Stuart Taylor bluntly writes of the soon-to-be-newest Supreme Court justice and the Harvard professor: “What Sotomayor and Gates share is a habit of drawing dubious lessons about race from their own experiences.” Sotomayor, Taylor points out, plays fast and loose with statistics to claim that Hispanics on the federal bench are “grossly below our proportion of the population.” He explains:

Sotomayor ignored the fact that the talent pool for judicial appointments is not the general population but rather the population of lawyers with the experience and accomplishment to qualify. By that measure, Latinos were overrepresented in the federal judiciary, as Ed Whelan, head of the Ethics and Public Policy Center, has documented. “According to the ABA,” he wrote, “in 2000 the percentage of lawyers who were ‘Hispanic’ was only 3.4 percent [and] the very numbers that Sotomayor complained about equate to 6.8 percent of federal Appellate judges . . . and 5.1 percent of District judges.”

________________________________________

Requirements:
(A) In the Sotomayor passage, what percentage of lawyers were Hispanic in 2000, according to the ABA?
(B) Resume the Sotomayor passage after its final sentence.
None of the items are needed here.

Records of locating words and items:
________________________________________

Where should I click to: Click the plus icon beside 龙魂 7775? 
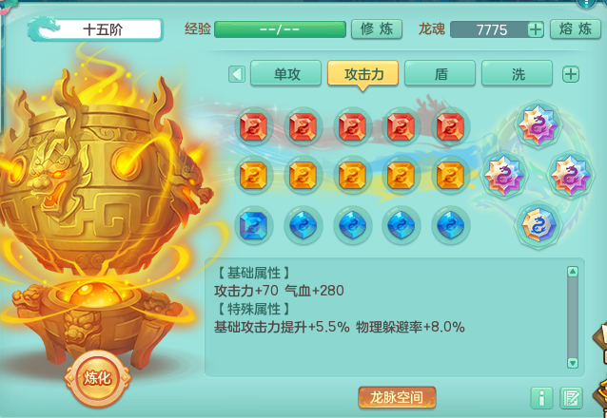click(x=536, y=29)
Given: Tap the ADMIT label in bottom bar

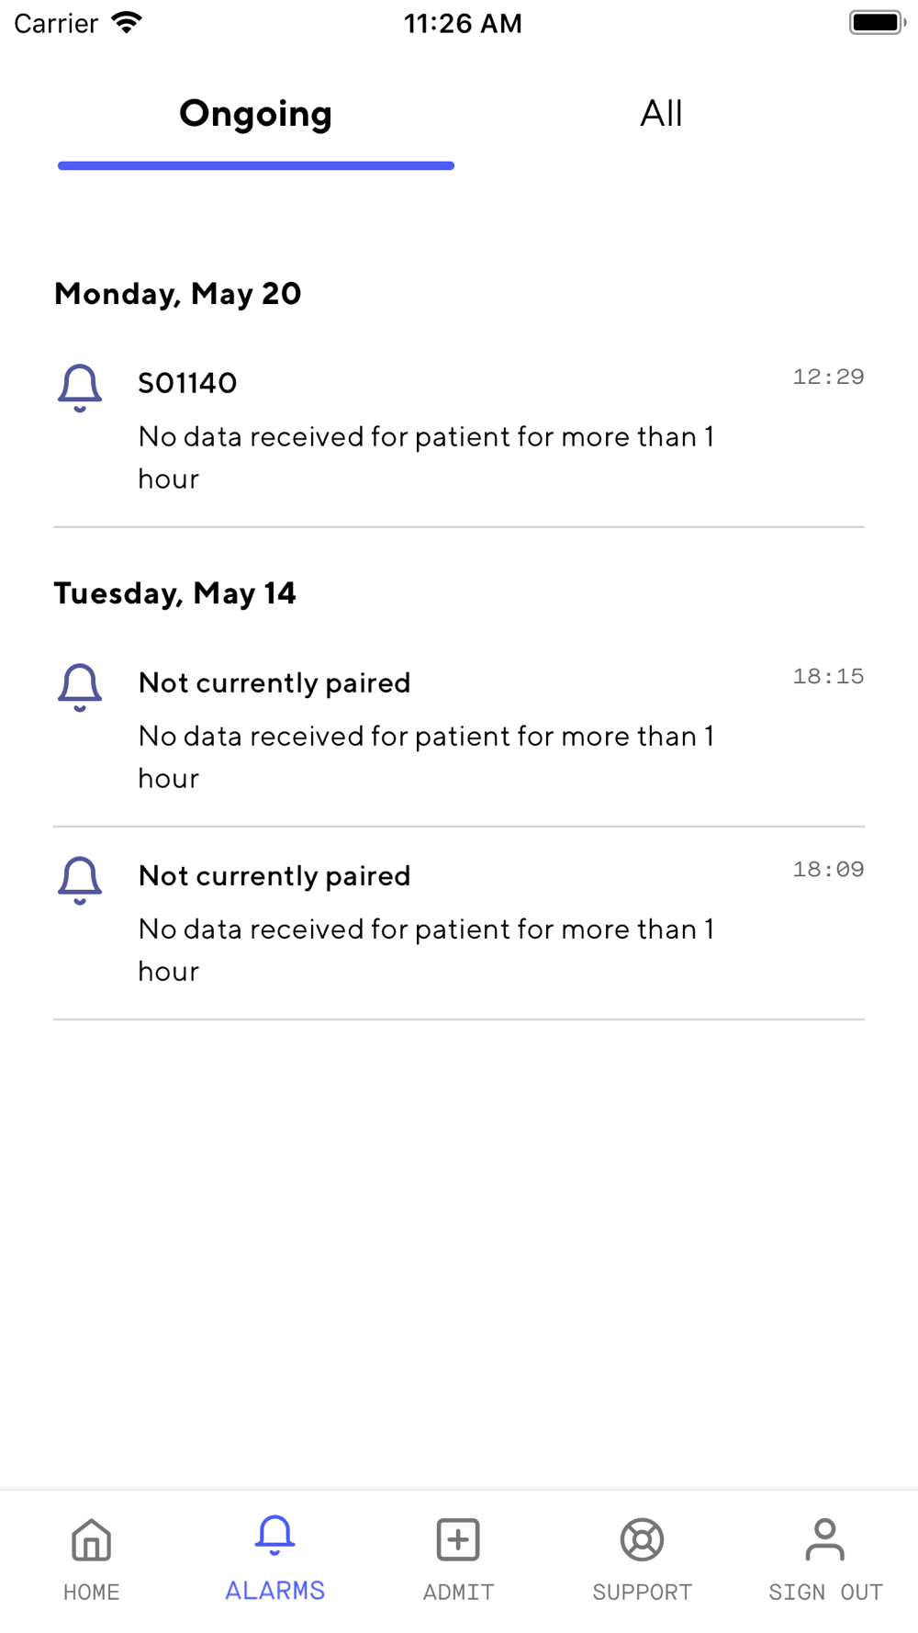Looking at the screenshot, I should click(x=458, y=1592).
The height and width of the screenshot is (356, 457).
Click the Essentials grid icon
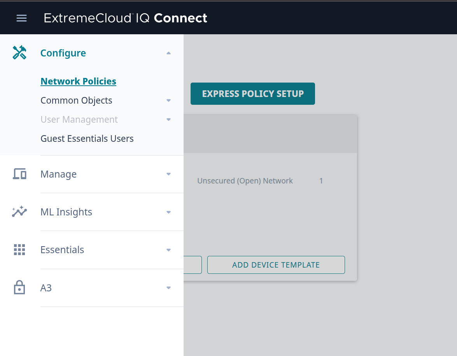[19, 250]
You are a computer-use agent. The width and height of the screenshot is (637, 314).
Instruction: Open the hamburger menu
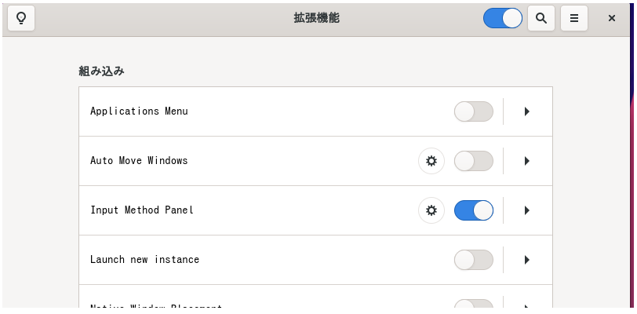pyautogui.click(x=574, y=18)
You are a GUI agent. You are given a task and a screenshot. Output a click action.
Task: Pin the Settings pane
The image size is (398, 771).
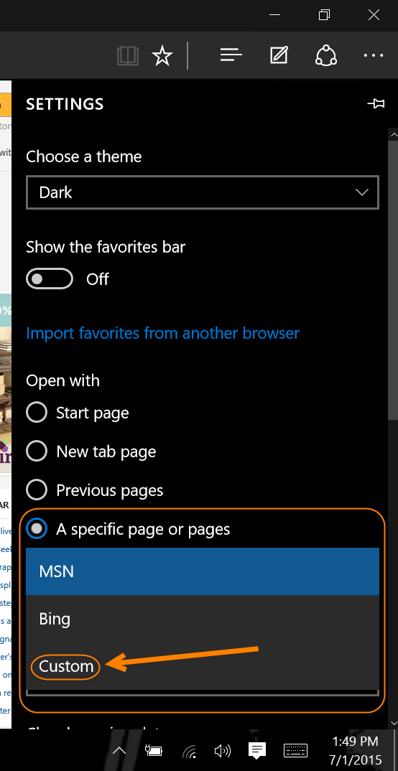[x=376, y=104]
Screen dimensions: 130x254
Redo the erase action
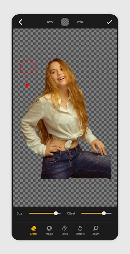point(79,22)
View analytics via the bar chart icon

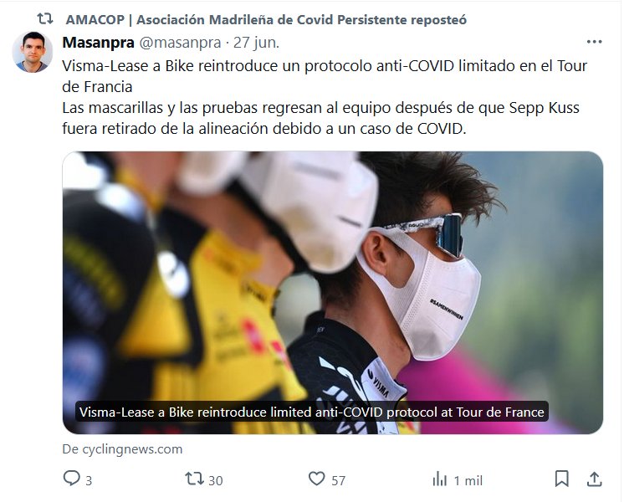440,479
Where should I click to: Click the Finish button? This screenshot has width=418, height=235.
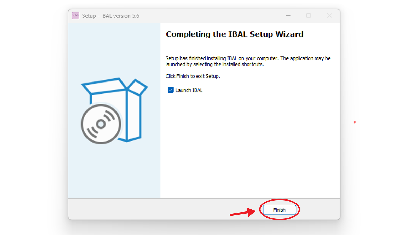pos(279,210)
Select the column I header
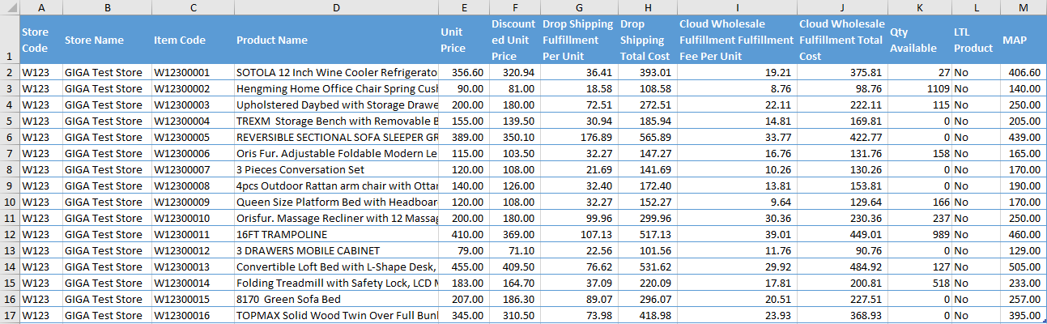The image size is (1047, 324). [x=736, y=7]
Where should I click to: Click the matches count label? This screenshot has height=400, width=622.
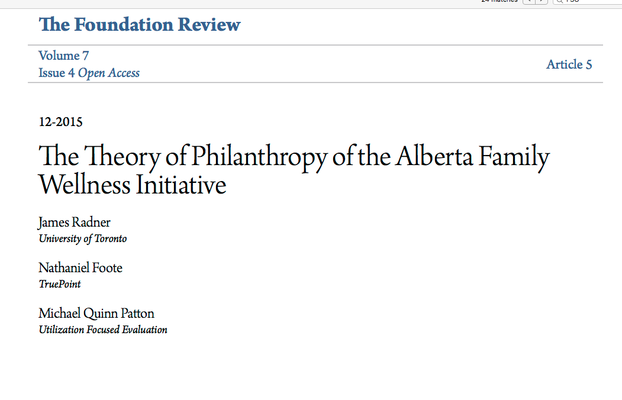pyautogui.click(x=500, y=2)
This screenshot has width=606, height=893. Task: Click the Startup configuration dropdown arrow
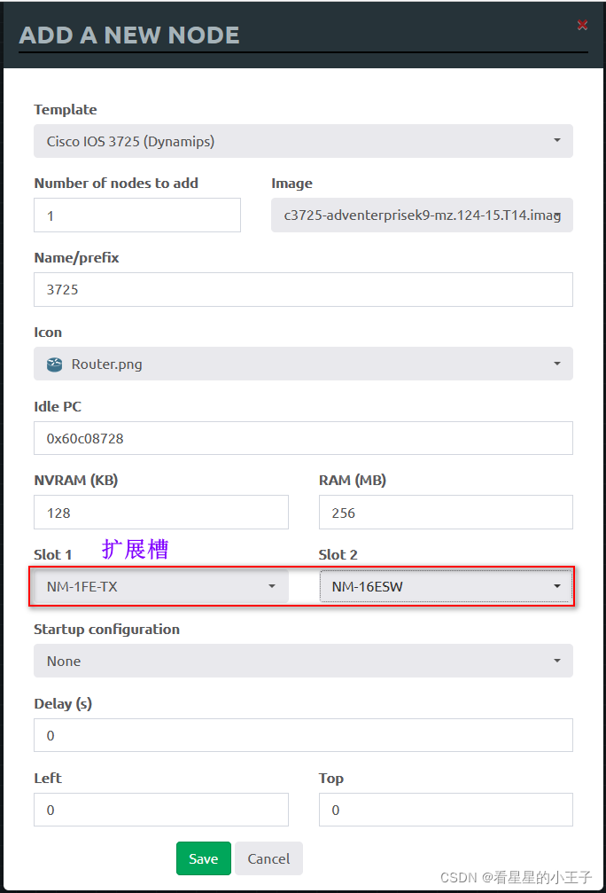click(557, 661)
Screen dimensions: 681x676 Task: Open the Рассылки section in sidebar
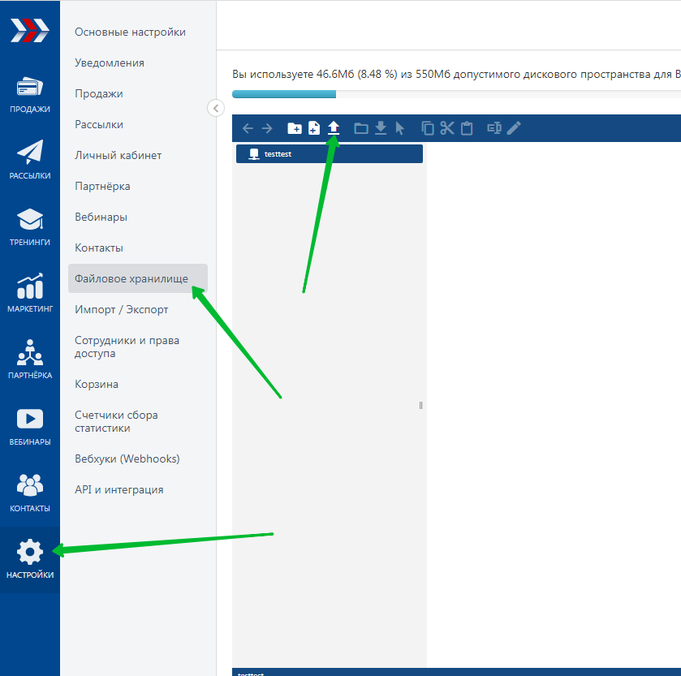[30, 158]
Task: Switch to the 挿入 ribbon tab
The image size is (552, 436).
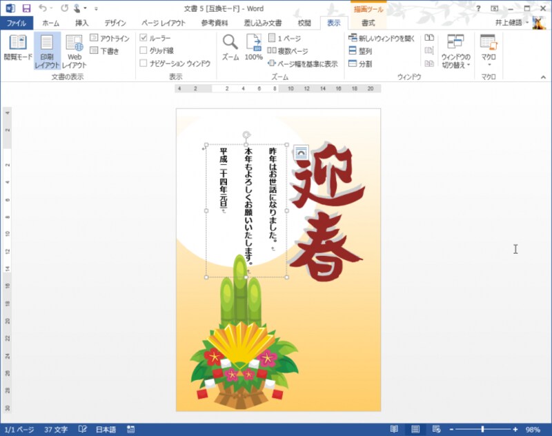Action: (x=82, y=23)
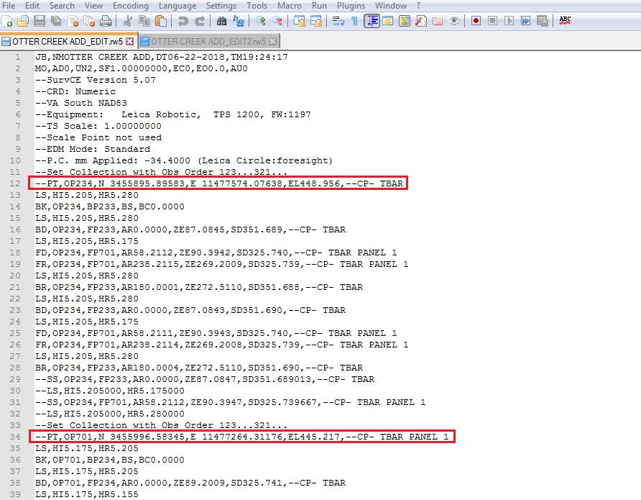The width and height of the screenshot is (641, 500).
Task: Open the Macro menu
Action: (x=290, y=6)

________________________________________

The responses:
(A) 3.4 percent.

(B)
Sotomayor similarly focused on raw racial numbers instead of applicants’ job qualifications in her cryptic rejection last year of a reverse discrimination lawsuit by 18 white firefighters (including one Hispanic) who were denied promotions because blacks had not done well on a qualifying test.

She wasn’t much interested in the facts of Ricci — declining to set forth and analyze them in her per curium opinion and to explain them fully in her confirmation hearing (falsely insisting, for example, that the plaintiffs filed for en banc review when in fact her colleague Judge Cabranes fished the case out sua sponte).

Likewise, Gates has no need for the facts, since his conclusions are already predetermined by his attachment to a narrative that assumes and exaggerates racism. Taylor writes:

[H]e was quite wrong to stereotype and smear as racist Sgt. James Crowley, the arresting officer — who, as Gates himself admitted in an interview with his daughter for the Daily Beast, “obviously . . . didn’t know it was my home” and “was terrified that I could be dangerous to him.” Crowley also turns out to have an impeccable record on race.

Gates was even more wrong to suggest in subsequent interviews that America — in which systematic oppression of blacks was once pervasive — has not fundamentally changed, as he told The Root, of which he is editor in chief.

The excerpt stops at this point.